— WHAT THE TASK ASKS —
Copy the items below, substituting "Which spot should I click to" for each occurrence of "Where should I click to" and leaving everything else unchanged.

— SUPPLIED ENTRIES —
==========

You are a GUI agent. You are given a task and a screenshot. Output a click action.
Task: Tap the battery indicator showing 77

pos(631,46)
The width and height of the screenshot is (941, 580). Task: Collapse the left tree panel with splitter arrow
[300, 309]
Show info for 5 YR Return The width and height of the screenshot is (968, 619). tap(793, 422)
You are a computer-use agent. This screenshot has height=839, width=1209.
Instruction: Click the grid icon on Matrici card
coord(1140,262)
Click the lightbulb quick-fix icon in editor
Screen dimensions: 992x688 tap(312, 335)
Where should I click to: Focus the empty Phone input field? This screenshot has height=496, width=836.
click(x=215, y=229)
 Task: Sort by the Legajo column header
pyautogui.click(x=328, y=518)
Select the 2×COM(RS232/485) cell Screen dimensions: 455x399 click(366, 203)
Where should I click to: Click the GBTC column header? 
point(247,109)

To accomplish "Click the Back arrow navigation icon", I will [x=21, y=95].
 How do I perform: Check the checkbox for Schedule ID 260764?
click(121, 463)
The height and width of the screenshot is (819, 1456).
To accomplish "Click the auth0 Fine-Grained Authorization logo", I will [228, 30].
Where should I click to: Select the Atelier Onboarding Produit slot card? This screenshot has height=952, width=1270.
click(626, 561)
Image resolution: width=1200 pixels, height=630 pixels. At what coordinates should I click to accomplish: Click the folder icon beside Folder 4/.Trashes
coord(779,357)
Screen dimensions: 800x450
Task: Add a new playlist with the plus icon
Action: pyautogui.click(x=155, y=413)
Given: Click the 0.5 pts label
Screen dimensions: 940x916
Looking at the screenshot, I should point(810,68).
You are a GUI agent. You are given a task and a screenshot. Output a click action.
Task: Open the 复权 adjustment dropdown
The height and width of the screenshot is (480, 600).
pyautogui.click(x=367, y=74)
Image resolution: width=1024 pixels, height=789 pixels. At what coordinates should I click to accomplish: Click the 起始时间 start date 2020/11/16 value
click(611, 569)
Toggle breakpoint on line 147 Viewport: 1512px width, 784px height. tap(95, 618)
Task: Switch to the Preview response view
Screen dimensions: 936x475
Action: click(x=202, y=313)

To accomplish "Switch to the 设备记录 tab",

==========

— RESULT OF THE EXERCISE —
You are a GUI agent. You are given a task and a screenshot. Output a click action.
Task: Tap the battery indicator showing 77

pos(631,46)
The width and height of the screenshot is (941, 580). Task: Collapse the left tree panel with splitter arrow
[300, 309]
Show info for 5 YR Return The width and height of the screenshot is (968, 619). tap(793, 422)
You are a computer-use agent. This screenshot has height=839, width=1209.
Instruction: Click the grid icon on Matrici card
coord(1140,262)
Click the lightbulb quick-fix icon in editor
Screen dimensions: 992x688 tap(312, 335)
Which spot should I click to: Focus the empty Phone input field? This screenshot has height=496, width=836.
click(x=215, y=229)
 Task: Sort by the Legajo column header
pyautogui.click(x=328, y=518)
Select the 2×COM(RS232/485) cell Screen dimensions: 455x399 click(366, 203)
Which spot should I click to: Click the GBTC column header? 
point(247,109)

To accomplish "Click the Back arrow navigation icon", I will [x=21, y=95].
 How do I perform: Check the checkbox for Schedule ID 260764?
click(121, 463)
The height and width of the screenshot is (819, 1456).
To accomplish "Click the auth0 Fine-Grained Authorization logo", I will [228, 30].
Which spot should I click to: Select the Atelier Onboarding Produit slot card? This screenshot has height=952, width=1270.
click(626, 561)
Image resolution: width=1200 pixels, height=630 pixels. At what coordinates should I click to accomplish: Click the folder icon beside Folder 4/.Trashes
coord(779,357)
Screen dimensions: 800x450
Task: Add a new playlist with the plus icon
Action: pyautogui.click(x=155, y=413)
Given: Click the 0.5 pts label
Screen dimensions: 940x916
Looking at the screenshot, I should point(810,68).
You are a GUI agent. You are given a task and a screenshot. Output a click action.
Task: Open the 复权 adjustment dropdown
The height and width of the screenshot is (480, 600).
pyautogui.click(x=367, y=74)
Image resolution: width=1024 pixels, height=789 pixels. At what coordinates should I click to accomplish: Click the 起始时间 start date 2020/11/16 value
click(611, 569)
Toggle breakpoint on line 147 Viewport: 1512px width, 784px height. tap(95, 618)
Task: Switch to the Preview response view
Screen dimensions: 936x475
Action: click(x=202, y=313)

To accomplish "Switch to the 设备记录 tab",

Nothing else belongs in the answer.